Oil and gas productivity from shale formations can be dependent on the flow behavior of the hydraulic fracturing fluids used in stimulation treatments. Because of the unique characteristics of shale formations, including low permeability, existence of micro-fractures, and sensitivity to contacting fluids, it is difficult to evaluate the complex microscopic interactions occurring between the fracturing fluids and the reservoir rock using traditional laboratory methods. Therefore, the objective of this study is to evaluate the interaction between fracturing fluid and representative shale cores by quantifying the invaded fluid volume during the treatment and shut-in time as a function of pore geometry using nuclear magnetic resonance (NMR) technology.
Shale outcrop cores from the Eagle Ford, Barnett, Marcellus, and Mancos were evaluated in this study. Cores were submerged in various fracturing fluids under pressure and temperature for two days. The increase in the volume of the fluid invaded into the cores was quantified using NMR as a function of the average pore radius. To mimic the flowback recovery process, the cores were placed in a vacuum cell for an hour, and the decreased fluid volumes within the cores were measured. Test conditions in this study investigated the effects of clay control additives and surfactants. Furthermore, the effect of operating parameters such as the pressure and fracturing fluid contact time was investigated.
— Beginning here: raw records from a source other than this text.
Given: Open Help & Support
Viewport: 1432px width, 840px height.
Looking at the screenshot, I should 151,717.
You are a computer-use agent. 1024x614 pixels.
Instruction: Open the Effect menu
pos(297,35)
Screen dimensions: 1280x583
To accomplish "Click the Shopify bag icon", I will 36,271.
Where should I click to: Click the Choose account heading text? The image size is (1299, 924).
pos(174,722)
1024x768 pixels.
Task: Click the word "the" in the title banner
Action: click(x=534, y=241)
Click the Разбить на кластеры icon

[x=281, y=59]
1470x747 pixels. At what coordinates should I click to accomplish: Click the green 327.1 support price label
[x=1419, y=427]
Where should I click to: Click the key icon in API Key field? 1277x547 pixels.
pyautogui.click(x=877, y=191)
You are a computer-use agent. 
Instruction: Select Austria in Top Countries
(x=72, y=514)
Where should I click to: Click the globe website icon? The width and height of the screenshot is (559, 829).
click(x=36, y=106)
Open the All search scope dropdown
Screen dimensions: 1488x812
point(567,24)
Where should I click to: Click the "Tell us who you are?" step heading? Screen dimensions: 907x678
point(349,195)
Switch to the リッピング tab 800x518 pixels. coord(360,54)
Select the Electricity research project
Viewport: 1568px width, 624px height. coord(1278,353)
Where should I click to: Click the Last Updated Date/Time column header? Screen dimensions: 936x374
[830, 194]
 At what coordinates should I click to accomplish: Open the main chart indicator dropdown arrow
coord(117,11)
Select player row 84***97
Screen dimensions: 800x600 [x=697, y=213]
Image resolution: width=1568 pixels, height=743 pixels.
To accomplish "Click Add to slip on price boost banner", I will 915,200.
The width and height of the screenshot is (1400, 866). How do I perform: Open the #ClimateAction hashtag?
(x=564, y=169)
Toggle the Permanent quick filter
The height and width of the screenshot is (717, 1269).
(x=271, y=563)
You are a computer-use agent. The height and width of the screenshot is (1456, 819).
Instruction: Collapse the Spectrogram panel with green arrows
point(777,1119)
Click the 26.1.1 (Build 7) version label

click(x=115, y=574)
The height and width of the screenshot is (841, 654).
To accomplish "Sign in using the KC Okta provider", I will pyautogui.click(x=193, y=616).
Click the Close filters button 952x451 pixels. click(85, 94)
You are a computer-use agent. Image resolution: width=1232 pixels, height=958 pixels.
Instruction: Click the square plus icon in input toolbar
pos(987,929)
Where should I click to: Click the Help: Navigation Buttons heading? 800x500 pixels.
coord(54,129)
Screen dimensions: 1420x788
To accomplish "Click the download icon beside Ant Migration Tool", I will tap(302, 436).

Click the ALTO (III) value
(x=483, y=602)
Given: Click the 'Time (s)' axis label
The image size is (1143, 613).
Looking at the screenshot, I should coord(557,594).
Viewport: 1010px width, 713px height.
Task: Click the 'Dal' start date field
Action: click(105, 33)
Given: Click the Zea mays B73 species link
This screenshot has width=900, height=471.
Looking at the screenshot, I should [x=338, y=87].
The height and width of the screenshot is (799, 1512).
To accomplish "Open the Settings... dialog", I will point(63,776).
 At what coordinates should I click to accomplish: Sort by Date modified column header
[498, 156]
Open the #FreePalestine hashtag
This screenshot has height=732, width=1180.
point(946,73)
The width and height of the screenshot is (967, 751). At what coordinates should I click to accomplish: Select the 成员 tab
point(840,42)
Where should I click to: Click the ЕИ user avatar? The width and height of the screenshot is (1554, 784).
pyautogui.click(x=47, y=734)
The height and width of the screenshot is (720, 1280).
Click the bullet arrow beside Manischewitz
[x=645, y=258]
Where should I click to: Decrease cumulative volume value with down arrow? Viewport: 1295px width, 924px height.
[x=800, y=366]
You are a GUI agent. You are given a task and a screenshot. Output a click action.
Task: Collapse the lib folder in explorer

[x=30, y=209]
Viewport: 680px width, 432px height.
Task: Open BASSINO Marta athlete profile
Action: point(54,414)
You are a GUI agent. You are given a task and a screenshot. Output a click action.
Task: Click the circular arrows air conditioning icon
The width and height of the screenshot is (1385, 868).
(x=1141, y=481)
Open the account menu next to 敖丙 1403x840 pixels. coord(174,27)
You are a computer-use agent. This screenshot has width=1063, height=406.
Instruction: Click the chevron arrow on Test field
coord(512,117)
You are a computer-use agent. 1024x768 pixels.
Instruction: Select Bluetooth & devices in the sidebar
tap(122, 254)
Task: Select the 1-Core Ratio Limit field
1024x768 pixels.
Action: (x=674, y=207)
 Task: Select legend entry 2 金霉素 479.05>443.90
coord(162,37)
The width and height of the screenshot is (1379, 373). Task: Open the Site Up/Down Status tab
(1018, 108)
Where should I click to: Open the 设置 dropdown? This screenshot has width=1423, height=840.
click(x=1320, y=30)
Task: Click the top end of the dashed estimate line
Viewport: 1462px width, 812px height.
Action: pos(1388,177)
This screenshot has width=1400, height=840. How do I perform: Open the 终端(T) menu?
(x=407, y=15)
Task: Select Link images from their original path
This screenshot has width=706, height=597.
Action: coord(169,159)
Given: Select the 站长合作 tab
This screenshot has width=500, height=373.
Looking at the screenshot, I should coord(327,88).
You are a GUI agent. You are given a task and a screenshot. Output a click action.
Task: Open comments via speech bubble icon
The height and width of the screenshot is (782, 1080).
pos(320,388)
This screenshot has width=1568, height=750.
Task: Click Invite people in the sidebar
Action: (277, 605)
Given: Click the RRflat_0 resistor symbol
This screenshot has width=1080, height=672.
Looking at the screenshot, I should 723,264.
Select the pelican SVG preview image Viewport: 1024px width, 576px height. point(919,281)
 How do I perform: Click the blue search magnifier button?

NMR techniques enable the effective evaluation of additives, such as surfactants and clay control additives, which until now may have been selected solely based on best practices established from stimulating local conventional formations. Additionally, this comprehensive fluid evaluation technology supports the creation of customized fracturing fluids, targeted for individual shale formations, to maximize factors such as post-fracturing load recovery, and to aid in the advancement of the industry's understanding of new fracture modeling concepts.